Suite à la décision du gouvernement de la Transition d’inhumer la dépouille de Thomas Sankara et de celles de ses douze compagnons d’infortune au Conseil de l’Entente, lieu où ils ont été assassinés le 15 octobre 1987, les membres de la famille du père de la Révolution d’août 83 ont indiqué leur non-participation à la cérémonie.
Les proches du capitaine Sankara estiment que le choix du lieu de l’inhumation n’a pas fait l’objet d’un consensus. Ils formulent le vœu que « la ré-inhumation du président Thomas Sankara se fasse de façon consensuelle dans la calme », car estiment-ils, « les prises de position des mandatés de l’organisation des inhumations sont, pour l’heure, susceptibles de semer la confusion et le désarroi, au moment où notre pays doit, plus que jamais, rassembler ses enfants. » Une réaction somme toute, légitime au regard d’un certain nombre de considérations.
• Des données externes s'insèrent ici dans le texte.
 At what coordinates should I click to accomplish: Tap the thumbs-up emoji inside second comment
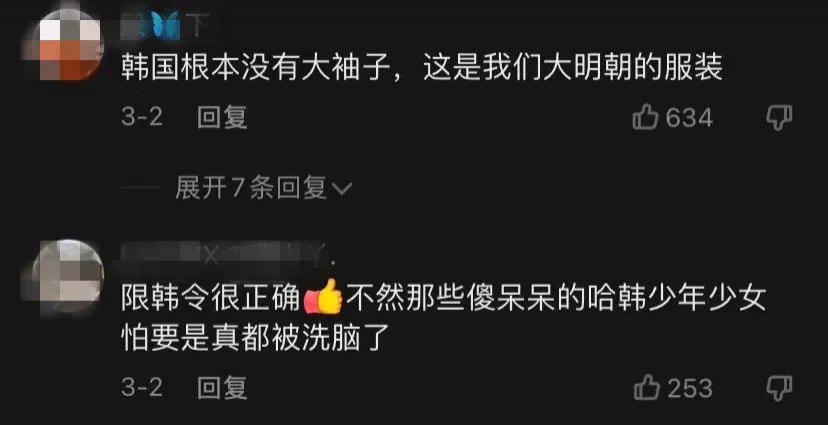click(323, 297)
Pour les proches de Sankara, le Conseil de l’Entente incarne le symbole d’un douloureux et triste souvenir, puisque c’est à ce lieu que l’innommable s’est produit dans une violence insoutenable. Se retrouver désormais à cette place pour se recueillir sur la tombe de leur fils, frère, époux, oncle revient à perpétuer leurs peines. En clair, un autre endroit serait plus approprié pour enterrer les restes du père de la Révolution.
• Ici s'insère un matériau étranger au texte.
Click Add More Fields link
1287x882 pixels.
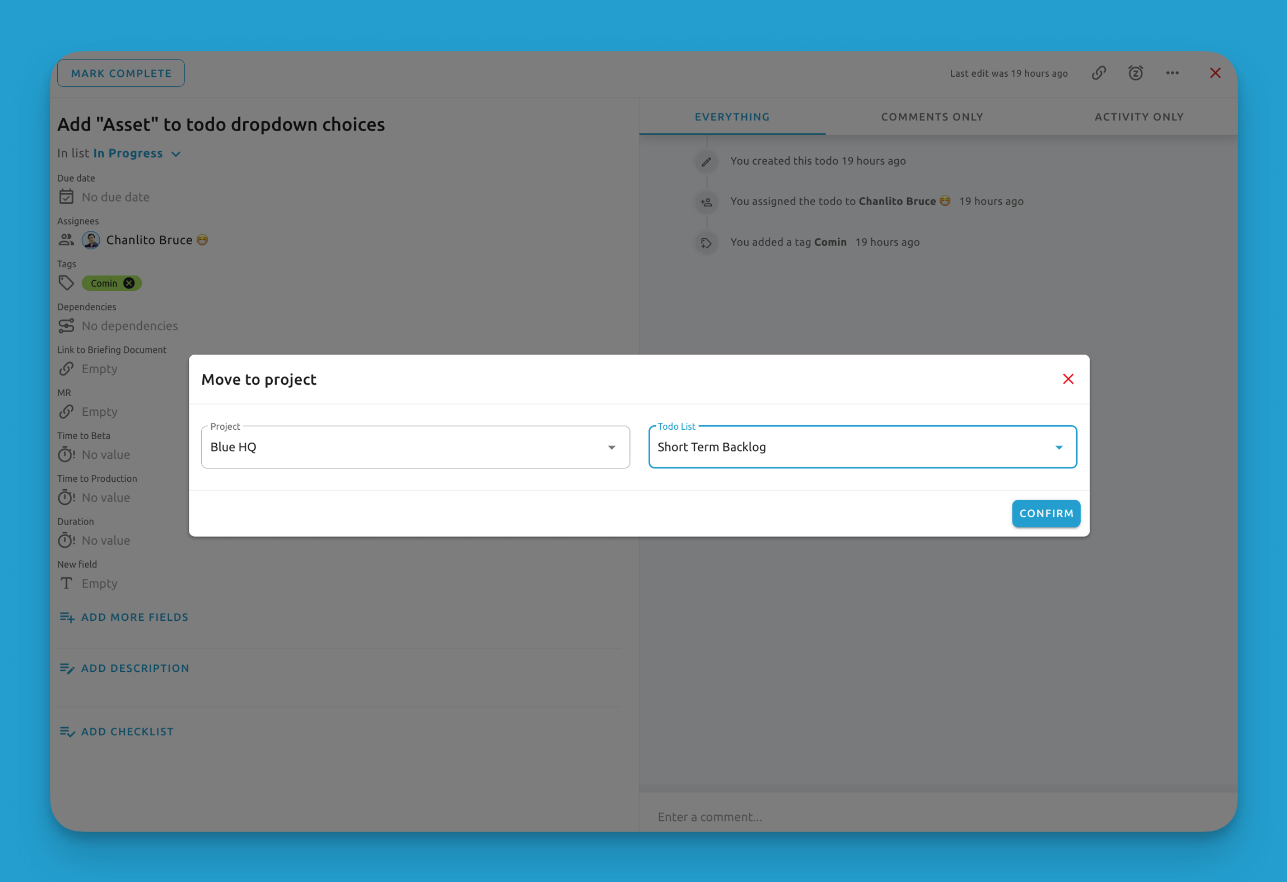coord(134,617)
Il est vrai que Sankara est devenu une icône nationale et internationale. Il appartient à la mémoire collective du Burkina Faso, parce qu’il a été porteur d’un immense espoir pour son pays. Tout symbole national et international qu’il est, Thomas Sankara appartient avant tout, à une famille. Plus que toute autre entité, elle a plus souffert de sa brutale disparition.
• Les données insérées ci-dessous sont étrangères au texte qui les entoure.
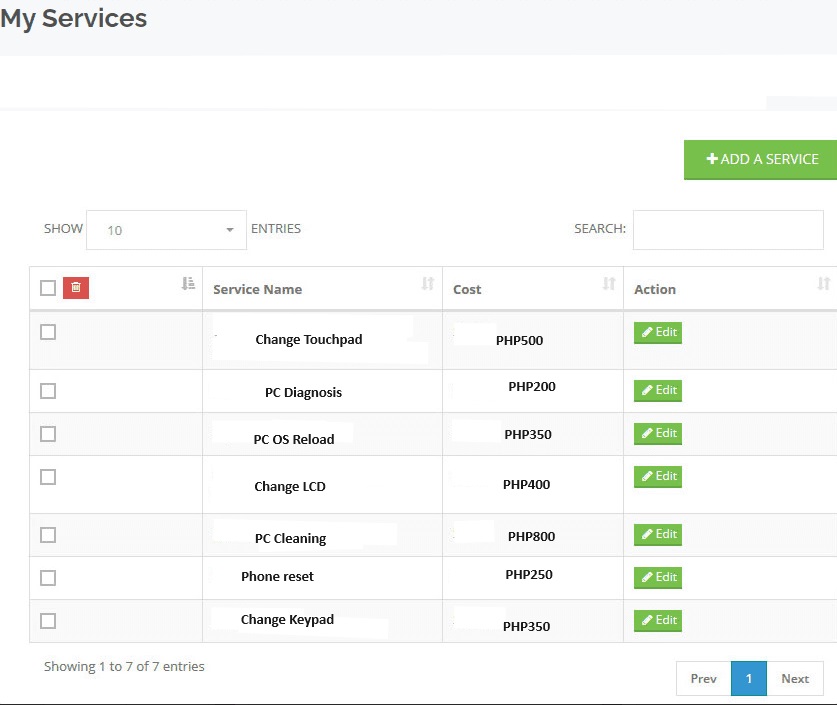Edit the PC Diagnosis service
837x705 pixels.
coord(658,391)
Il importe donc d’avoir une démarche inclusive pour que l’hommage qui va lui être rendu ne divise pas les Burkinabè. Il est encore temps de différer la cérémonie de ré-inhumation, le temps de trouver le consensus avec la famille du défunt.
Un minimum de consensus s’impose dans cette décision. Au-delà de la famille, ils sont nombreux les partisans de Sankara qui désapprouvent cette décision. Il est encore temps de sauver les meubles. Le président Sankara et ses douze compagnons peuvent être inhumés au Conseil de l’Entente, mais que vaudrait cette option si les proches des défunts ne viennent pas se recueillir sur leurs tombes ?
Dans ce contexte si délicat pour le Burkina, il faut éviter de créer d’autres situations de frustrations, au moment où toutes les énergies doivent converger vers l’effort de guerre. Il n’est jamais tard de bien faire. Il convient de prendre la bonne décision qui permettra aux Burkinabè, au-delà de la famille Sankara, et sympathisants de l’icône du panafricanisme, d’honorer sa mémoire dans la sérénité. En ce sens, le communiqué des membres de la famille de Thomas Sankara mérite d’être pris en compte. Il est impératif de trouver le juste compromis.